• ABOUT THIS TASK: Exactly the lines from the one containing "This screenshot has width=1200, height=644." through the end of the entries, both ends included, are to be output.

• EXERCISE INPUT:
*** Block opens ***
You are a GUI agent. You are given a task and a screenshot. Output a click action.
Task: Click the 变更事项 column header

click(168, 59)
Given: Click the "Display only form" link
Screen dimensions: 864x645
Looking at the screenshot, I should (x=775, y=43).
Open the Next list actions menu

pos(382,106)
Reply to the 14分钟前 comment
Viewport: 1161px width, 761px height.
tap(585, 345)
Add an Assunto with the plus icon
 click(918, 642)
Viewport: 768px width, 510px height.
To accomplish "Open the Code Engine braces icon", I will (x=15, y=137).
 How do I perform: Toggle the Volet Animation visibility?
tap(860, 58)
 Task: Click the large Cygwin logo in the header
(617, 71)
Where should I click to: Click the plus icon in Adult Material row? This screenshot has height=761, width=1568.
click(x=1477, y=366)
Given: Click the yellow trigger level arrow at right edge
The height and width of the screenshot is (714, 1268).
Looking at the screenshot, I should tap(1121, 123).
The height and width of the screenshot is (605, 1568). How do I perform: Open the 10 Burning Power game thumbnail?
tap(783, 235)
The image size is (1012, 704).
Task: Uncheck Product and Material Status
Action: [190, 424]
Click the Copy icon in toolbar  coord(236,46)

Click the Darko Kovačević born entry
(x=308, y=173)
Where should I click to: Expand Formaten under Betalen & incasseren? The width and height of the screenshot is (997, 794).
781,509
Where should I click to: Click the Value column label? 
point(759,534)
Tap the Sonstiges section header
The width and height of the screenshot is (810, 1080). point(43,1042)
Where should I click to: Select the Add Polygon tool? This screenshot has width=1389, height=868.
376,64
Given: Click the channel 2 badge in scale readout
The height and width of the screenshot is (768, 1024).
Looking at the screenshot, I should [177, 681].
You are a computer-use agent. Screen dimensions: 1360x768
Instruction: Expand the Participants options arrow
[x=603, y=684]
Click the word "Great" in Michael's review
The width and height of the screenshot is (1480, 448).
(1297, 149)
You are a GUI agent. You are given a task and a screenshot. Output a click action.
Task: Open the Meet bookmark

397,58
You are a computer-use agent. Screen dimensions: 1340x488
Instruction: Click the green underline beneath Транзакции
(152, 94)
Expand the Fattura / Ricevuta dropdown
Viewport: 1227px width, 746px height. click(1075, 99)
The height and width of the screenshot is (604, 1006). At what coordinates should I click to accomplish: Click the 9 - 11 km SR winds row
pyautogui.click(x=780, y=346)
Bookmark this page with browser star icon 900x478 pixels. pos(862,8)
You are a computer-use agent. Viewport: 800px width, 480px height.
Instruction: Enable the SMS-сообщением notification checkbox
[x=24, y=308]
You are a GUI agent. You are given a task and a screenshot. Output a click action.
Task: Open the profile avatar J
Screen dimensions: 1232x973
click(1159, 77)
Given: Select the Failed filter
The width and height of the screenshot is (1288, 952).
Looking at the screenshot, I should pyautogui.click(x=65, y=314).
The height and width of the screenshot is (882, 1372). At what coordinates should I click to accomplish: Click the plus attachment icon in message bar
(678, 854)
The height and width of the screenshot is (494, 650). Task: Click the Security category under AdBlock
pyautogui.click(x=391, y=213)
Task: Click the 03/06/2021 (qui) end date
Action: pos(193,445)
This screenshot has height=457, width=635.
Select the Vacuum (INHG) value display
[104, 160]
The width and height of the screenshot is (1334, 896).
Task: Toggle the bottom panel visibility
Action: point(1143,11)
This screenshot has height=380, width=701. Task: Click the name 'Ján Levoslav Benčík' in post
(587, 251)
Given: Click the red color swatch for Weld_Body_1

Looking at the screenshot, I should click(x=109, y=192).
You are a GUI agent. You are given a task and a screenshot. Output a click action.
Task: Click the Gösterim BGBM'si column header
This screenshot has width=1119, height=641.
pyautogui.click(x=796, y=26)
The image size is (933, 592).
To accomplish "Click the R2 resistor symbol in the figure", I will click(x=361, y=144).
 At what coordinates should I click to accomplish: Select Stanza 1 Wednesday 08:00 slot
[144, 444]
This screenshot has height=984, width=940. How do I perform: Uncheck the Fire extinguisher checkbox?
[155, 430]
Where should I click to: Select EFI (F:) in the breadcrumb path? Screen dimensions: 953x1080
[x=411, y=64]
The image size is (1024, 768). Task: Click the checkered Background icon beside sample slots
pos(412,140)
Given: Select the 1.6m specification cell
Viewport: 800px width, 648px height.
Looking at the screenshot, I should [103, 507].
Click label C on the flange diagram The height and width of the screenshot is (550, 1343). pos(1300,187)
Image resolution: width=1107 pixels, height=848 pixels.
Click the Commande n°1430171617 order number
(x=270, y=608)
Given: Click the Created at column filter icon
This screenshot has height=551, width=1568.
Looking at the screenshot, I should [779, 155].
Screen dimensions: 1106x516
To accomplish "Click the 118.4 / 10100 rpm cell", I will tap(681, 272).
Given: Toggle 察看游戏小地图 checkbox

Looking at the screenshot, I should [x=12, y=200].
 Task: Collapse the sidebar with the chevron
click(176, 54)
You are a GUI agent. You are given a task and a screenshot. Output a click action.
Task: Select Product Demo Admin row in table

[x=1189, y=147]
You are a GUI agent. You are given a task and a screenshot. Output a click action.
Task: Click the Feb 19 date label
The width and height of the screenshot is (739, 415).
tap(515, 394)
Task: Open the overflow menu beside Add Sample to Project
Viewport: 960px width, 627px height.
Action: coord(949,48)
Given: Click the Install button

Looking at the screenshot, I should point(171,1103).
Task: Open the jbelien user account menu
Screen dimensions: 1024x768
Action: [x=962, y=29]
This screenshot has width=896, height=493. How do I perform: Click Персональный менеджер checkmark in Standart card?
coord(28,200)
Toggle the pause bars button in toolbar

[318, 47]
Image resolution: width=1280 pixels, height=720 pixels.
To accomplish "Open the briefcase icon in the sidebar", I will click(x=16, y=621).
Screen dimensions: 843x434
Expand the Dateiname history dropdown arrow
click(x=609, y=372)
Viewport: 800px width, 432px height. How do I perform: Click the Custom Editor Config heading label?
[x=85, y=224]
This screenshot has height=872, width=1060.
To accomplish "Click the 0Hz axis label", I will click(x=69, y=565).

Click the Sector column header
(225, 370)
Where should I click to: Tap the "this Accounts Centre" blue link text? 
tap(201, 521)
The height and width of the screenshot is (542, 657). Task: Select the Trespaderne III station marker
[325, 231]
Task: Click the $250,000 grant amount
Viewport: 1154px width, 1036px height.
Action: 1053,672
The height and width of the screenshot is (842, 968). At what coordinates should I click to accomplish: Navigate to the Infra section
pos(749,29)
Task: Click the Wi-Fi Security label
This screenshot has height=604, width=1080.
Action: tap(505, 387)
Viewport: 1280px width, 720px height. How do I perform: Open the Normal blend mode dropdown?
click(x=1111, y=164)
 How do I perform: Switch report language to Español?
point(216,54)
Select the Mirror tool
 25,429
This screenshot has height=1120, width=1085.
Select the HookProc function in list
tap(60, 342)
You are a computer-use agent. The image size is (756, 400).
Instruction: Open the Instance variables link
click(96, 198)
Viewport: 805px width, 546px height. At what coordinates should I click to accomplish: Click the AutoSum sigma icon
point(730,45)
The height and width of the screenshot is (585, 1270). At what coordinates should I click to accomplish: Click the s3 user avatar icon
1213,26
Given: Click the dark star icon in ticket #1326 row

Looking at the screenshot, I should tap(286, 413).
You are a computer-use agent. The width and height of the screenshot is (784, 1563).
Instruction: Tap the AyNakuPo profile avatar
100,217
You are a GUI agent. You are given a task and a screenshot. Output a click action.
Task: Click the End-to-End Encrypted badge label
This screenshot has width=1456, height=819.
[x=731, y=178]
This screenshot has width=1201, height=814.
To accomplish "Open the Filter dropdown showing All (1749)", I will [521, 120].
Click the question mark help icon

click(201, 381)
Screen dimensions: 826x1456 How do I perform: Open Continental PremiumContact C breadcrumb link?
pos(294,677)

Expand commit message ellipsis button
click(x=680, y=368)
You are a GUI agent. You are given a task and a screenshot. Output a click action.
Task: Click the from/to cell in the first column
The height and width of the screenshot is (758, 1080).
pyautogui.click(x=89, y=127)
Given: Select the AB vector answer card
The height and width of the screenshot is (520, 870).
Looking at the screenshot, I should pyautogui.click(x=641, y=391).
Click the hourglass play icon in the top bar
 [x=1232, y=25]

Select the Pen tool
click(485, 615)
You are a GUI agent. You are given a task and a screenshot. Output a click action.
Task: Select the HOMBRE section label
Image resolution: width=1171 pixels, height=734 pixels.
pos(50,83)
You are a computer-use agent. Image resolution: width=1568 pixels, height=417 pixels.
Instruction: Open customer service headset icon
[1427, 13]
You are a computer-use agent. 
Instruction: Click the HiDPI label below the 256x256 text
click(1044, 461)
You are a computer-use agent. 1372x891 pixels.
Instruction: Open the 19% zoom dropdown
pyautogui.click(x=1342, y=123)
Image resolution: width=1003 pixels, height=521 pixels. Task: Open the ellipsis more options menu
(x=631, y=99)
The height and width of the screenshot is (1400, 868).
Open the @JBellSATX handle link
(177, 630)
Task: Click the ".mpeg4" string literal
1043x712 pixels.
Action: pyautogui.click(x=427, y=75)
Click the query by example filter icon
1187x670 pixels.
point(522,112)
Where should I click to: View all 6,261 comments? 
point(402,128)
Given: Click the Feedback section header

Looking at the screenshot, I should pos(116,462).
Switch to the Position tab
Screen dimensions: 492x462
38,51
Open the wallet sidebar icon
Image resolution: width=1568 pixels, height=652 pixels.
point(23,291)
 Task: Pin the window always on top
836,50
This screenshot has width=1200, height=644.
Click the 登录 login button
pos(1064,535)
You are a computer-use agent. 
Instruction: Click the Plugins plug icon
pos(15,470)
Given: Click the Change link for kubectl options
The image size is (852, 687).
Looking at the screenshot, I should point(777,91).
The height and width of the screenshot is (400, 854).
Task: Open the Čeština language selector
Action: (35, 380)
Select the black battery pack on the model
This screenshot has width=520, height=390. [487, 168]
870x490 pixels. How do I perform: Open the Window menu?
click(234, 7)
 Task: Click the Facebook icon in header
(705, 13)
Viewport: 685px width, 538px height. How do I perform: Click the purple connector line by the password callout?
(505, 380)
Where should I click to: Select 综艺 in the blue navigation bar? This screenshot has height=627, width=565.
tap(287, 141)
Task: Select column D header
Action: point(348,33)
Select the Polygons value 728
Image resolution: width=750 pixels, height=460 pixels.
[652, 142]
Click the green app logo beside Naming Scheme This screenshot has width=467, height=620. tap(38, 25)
*** Block closes ***
• WRITTEN RESPONSE:
This screenshot has width=1200, height=644.
Click the 登录 login button
pos(1064,535)
You are a computer-use agent. 
Instruction: Click the Plugins plug icon
pos(15,470)
Given: Click the Change link for kubectl options
The image size is (852, 687).
Looking at the screenshot, I should point(777,91).
The height and width of the screenshot is (400, 854).
Task: Open the Čeština language selector
Action: (35, 380)
Select the black battery pack on the model
This screenshot has width=520, height=390. [487, 168]
870x490 pixels. How do I perform: Open the Window menu?
click(234, 7)
 Task: Click the Facebook icon in header
(705, 13)
Viewport: 685px width, 538px height. How do I perform: Click the purple connector line by the password callout?
(505, 380)
Where should I click to: Select 综艺 in the blue navigation bar? This screenshot has height=627, width=565.
tap(287, 141)
Task: Select column D header
Action: point(348,33)
Select the Polygons value 728
Image resolution: width=750 pixels, height=460 pixels.
[652, 142]
Click the green app logo beside Naming Scheme This screenshot has width=467, height=620. tap(38, 25)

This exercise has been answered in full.